The mice in the EA group underwent EA stimulation 1.5 hours after I/R injury. Stainless steel acupuncture needles (diameter: 0.16×13 mm2; Suzhou Universal Acupuncture Medical Devices Co., Ltd., Suzhou, China) were inserted 2–3 mm into LU5, LI4, ST36, and SP6 acupoints of the paralyzed limb. Selection of acupoints and EA stimulation were made according to “experimental acupuncture” edited by Li^[23]. The location of the selected acupoints was as follows: as for LU5, in the depression of the outer end of the transverse cubital crease, an acupuncture needle was inserted perpendicularly to a depth of 3 mm. As for LI4, located between 1st metacarpal bone and 2nd metacarpal bone, an acupuncture needle was inserted perpendicularly to a depth of 1 mm; as for ST36, located at 5 mm below fibular head at outer lateral posterior knee and puncture, an acupuncture needle was inserted perpendicularly to a depth of 7 mm; as for SP6, located at the tip of the inner ankle of the posterior limb, a needle was inserted upward 10 mm and perpendicularly to a depth of 5 mm; The acupoints were stimulated for 20 minutes with a dilatational wave of frequency 5/10 Hz and intensity 2 mA using an EA instrument (Model KWD-808I, Suzhou Universal Acupuncture Medical Devices Co., Ltd.).

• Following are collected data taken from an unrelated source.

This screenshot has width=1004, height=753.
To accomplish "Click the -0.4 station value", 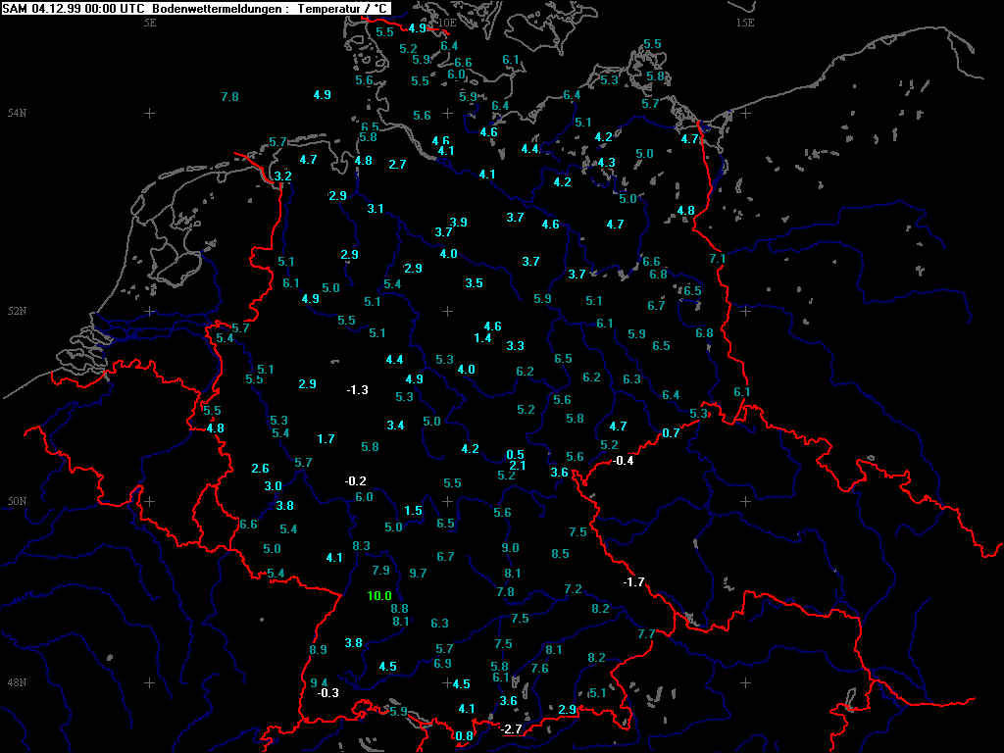I will coord(623,461).
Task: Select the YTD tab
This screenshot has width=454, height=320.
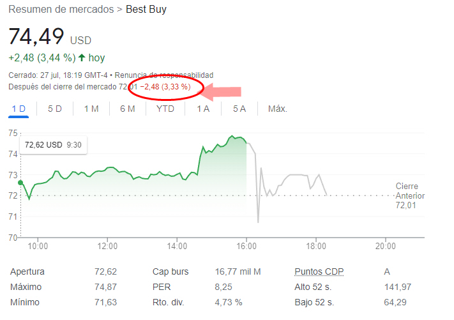Action: click(165, 109)
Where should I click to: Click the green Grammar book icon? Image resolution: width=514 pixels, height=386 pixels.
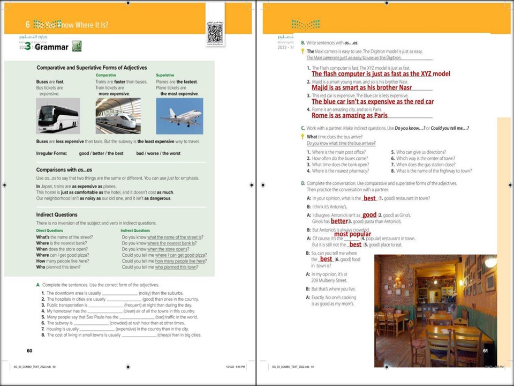pos(77,47)
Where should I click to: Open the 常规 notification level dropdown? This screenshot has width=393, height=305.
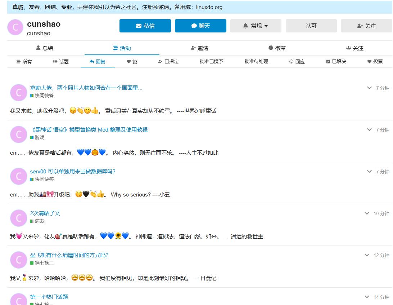(256, 26)
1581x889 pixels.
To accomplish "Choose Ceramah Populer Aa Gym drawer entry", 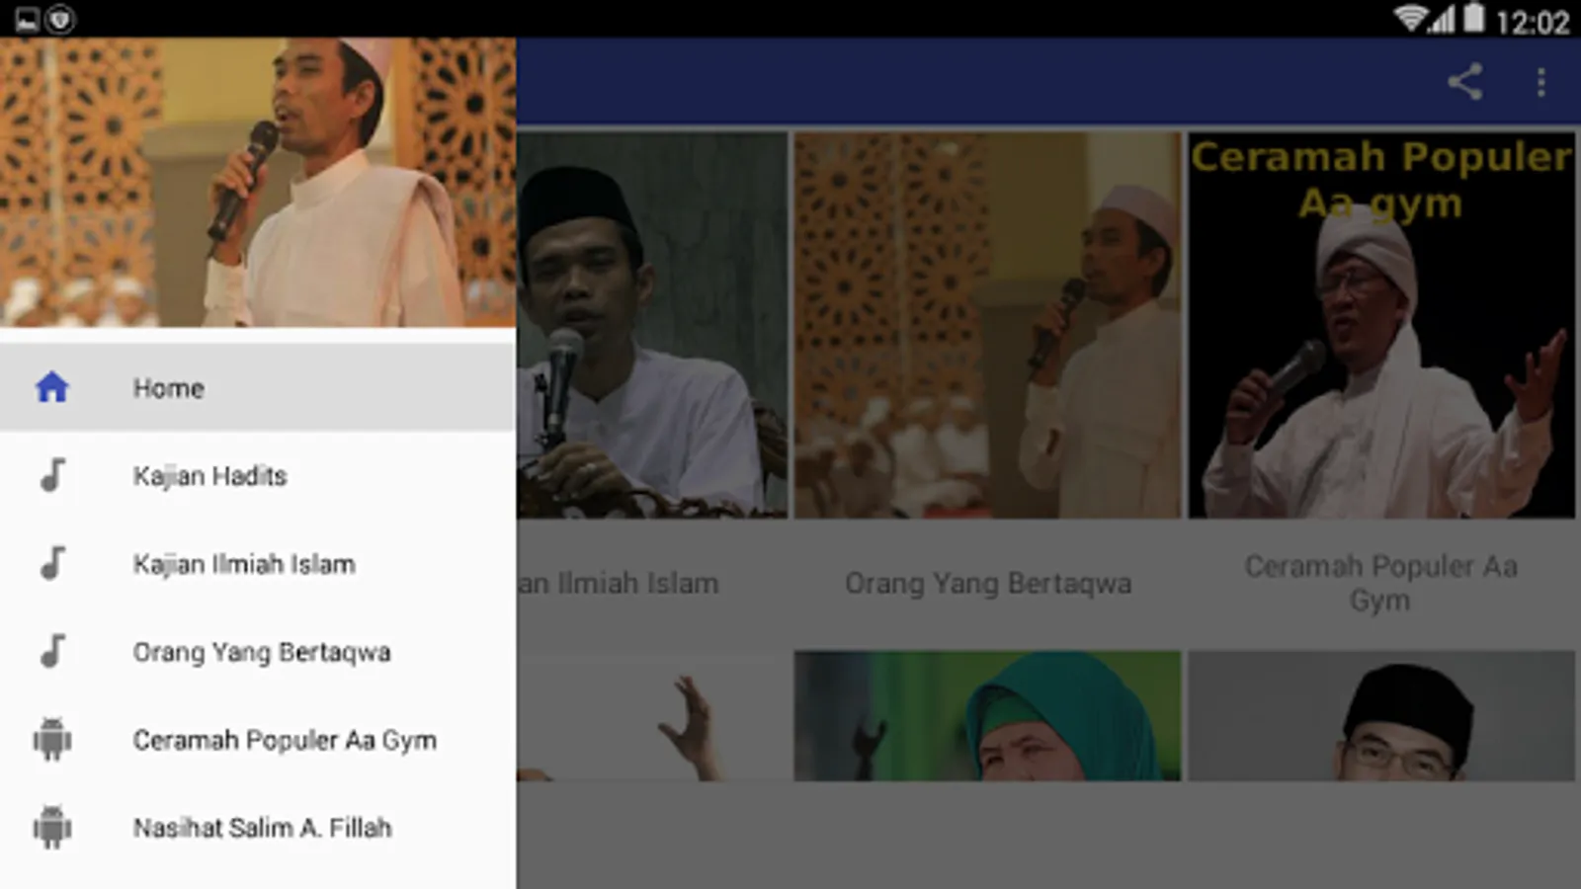I will 258,739.
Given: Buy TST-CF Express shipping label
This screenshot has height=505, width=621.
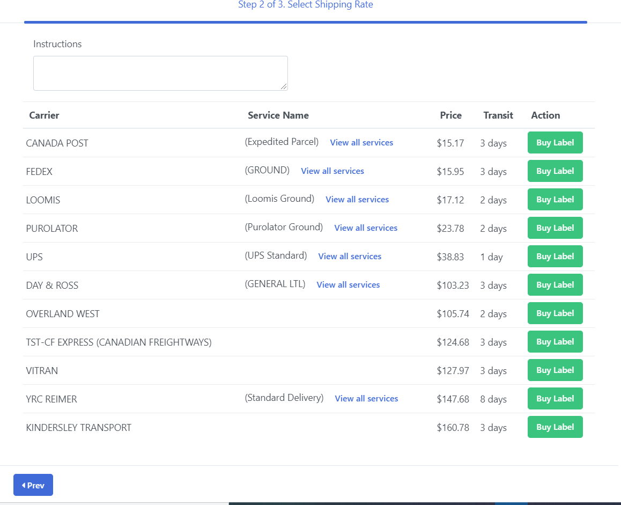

Neurological deficit scores

At 24 hours after the operation (before tissue sampling), the neurological deficit score of mice was evaluated by the 5-point Zea-Longa’ s method^[22]. The neurological deficit scores were defined as follows: score 0, no obvious defect; score 1, failure to fully extend the right forepaw; score 2, circling to the contralateral side; score 3, falling to the opposite side; and score 4, not spontaneously walking or loss of consciousness.

Tissue sampling

The samples were collected 24 hours after I/R injury. After excessive anesthesia (10% chloral hydrate, 10 ml/kg), rapid perfusion with 0.9% normal saline (NaCl) and 4% paraformaldehyde in phosphate-buffered saline for 3–5 minutes eliminated the influence of blood factors. Then the whole brain was dissected out of the cranial cavity immediately. In each group, 4 fresh brain tissues were taken for TTC staining, 6 were placed in 4% paraformaldehyde solution for TUNEL staining, and 6 were stored in - 80℃ refrigerator for Western blot analysis.

Triphenyl tetrazolium chloride (TTC) Staining

Fresh brain tissue was stored at - 20℃ for 20 min and then sectioned every 2 mm in the coronal plane. The slices were placed in 2% TTC phosphate buffer, incubated in a 37℃ water bath for 30 minutes in the dark. Turn the slices evenly every 10 minutes to make the slices even in contact with the TTC staining solution. After staining, the infarct was stained white, and the normal brain tissue was stained red. Use the AlphaEaseFC analyzer software (AlphaInnotech, San Leandro, CA, USA) to measure the infarct size and calculate the brain infarct volume percentage (BIVP).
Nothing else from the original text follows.